“We need to debate health care, not health insurance!” Applause infects the audience as Dr. Andrew Weil begins to command the stage. “We don’t have a health care system, we have a disease management system.”
As a pre-med student aspiring to work as a doctor, these are sobering words, and yet they make so much sense. These days, we are trained to treat everything with pharmaceuticals. Not just doctors, who are rarely instructed in non-pharmaceutical treatments, but as consumers, we are constantly bombarded with the drug life style. The term Medicine itself, which as the good doctor Weil instructed us, used to mean “thoughtful action to establish order”, has now become synonymous with drugs.
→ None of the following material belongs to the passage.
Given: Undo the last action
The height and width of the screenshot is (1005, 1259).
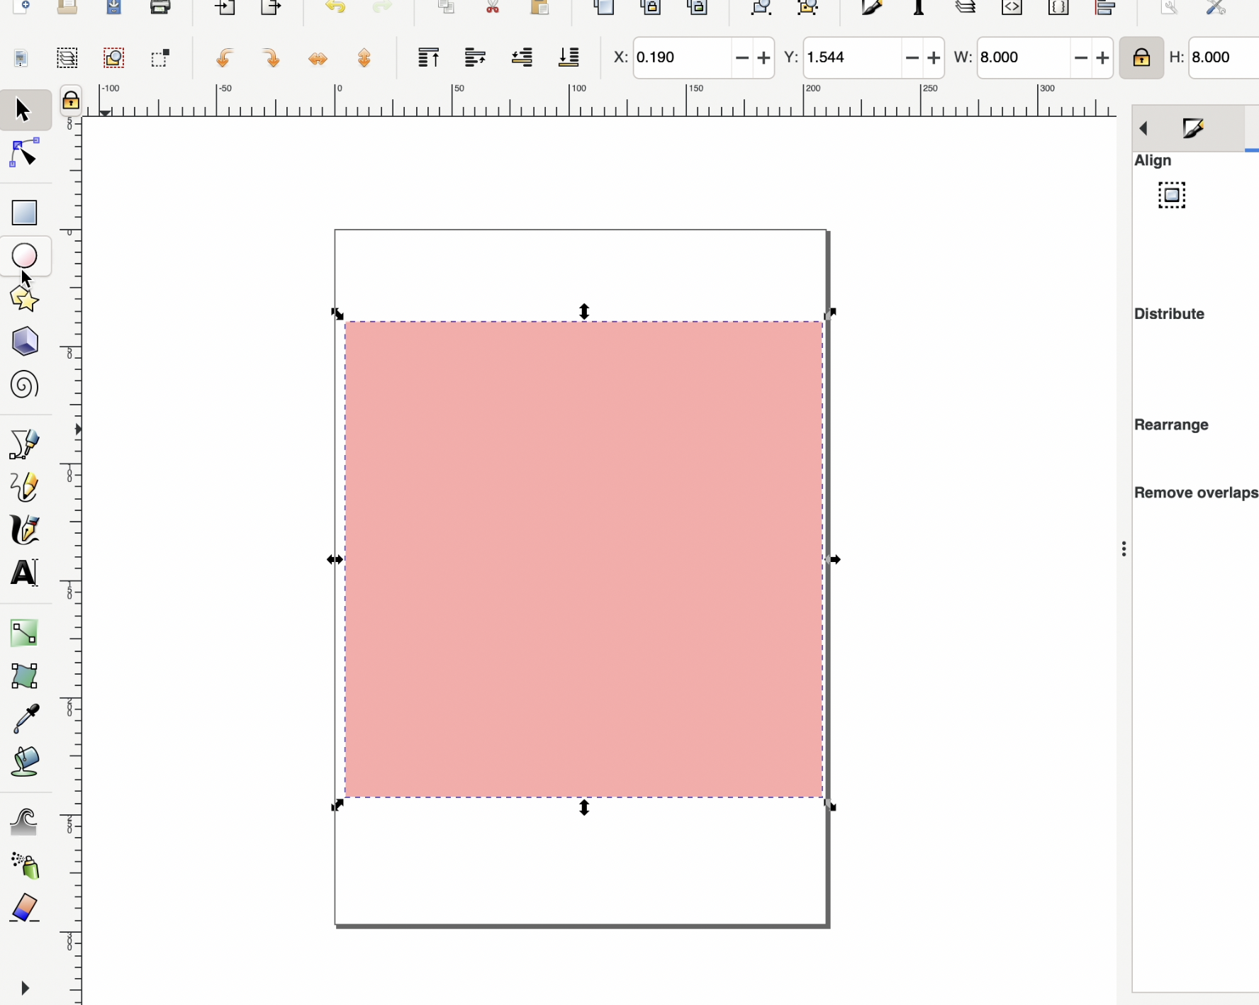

Today, ten times more drugs are used than were in the 1950s, and we are as much responsible as the companies.
So what does this have to do with the environment? Well, dependence on pharmaceuticals and expensive, unnecessary machinery isn’t the only thing driving up health care. As I learned from Dr. Russel Jaff at an afternoon session on “Integrative Medicine, Environmental health, and the Transformation of Health Care”, an absolutely astounding 92% (NINETY-TWO PERCENT!!!!) of ill health can be traced to life-style, while only 8% is genetic. This life style can be dissected in any number of ways, but ultimately has to do with our disconnection from the earth.
We suffer from poor nutrition as we practice damaging agricultural systems that destroy the earth and produce fewer healthy foods. Even the fruits and vegetables we grow today are less nutritious than those we grew a century ago. We are also suffering from our sedentary lifestyle, brought about by the wave of industry that allowed us to drive cars, take elevators, and work in offices instead of on the land. We also suffer tremendously from the chemicals we pump into the environment, and which we then breathe, and drink, and eat. "Carcinogens cause cancer" Annie Leonard reminded us. There is probably NO "safe" level for these chemicals.
Despite this overwhelming figure (92%... REALLY), we only spend 2-10% of research money on issues of lifestyle, and in finding solutions to evoke natural healing responses.
So back to the “medicine.” We have adopted a reductionist view of the human body as an imperfect machine that inevitably breaks down, and so needs fixing. We need to readopt an integrative view that acknowledges that our body is already perfect, and we need only protect it and maintain the miraculous system it already is.
According to Dr. Weil, health is an inner state of balance and resilience that we are born with. When we are healthy, we can fall and our body will repair the skin, we can interact with bacteria and not get infected, we can be exposed to viruses and not get sick. Our body can do this already, all we need to do is provide it with an environment conducive to good health. The power of nature to restore the body and calm the mind, has been proven for millennia, and is even now being proven using scientific techniques.
Your mental health is often ignored when looking at your physical health, but consider this study: A group of Harvard students was exposed to a strain of the common flu. Now, we can expect that these students already lead very stressful lives, and so their immune systems are already down and statistically, they should get sick. Half of the group that was exposed to the strain was told to just go out and live their lives, and as a no brainer, they got the cold. Duh. But the other half of the group was shown an inspiring film about Mother Teresa and the power of human compassion. And guess what? Students in this group were significantly less likely to contract the cold. Further studies showed that simply feeling compassion is enough to rev your immune system for hours, and to elevate your immune system’s response for weeks.
Perhaps if we had more faith and hope in humanity, and allowed ourselves more love and rejoice in the earth, we could finally allow ourselves to heal ourselves. We could create a system of caring for our health, instead of having to insure it.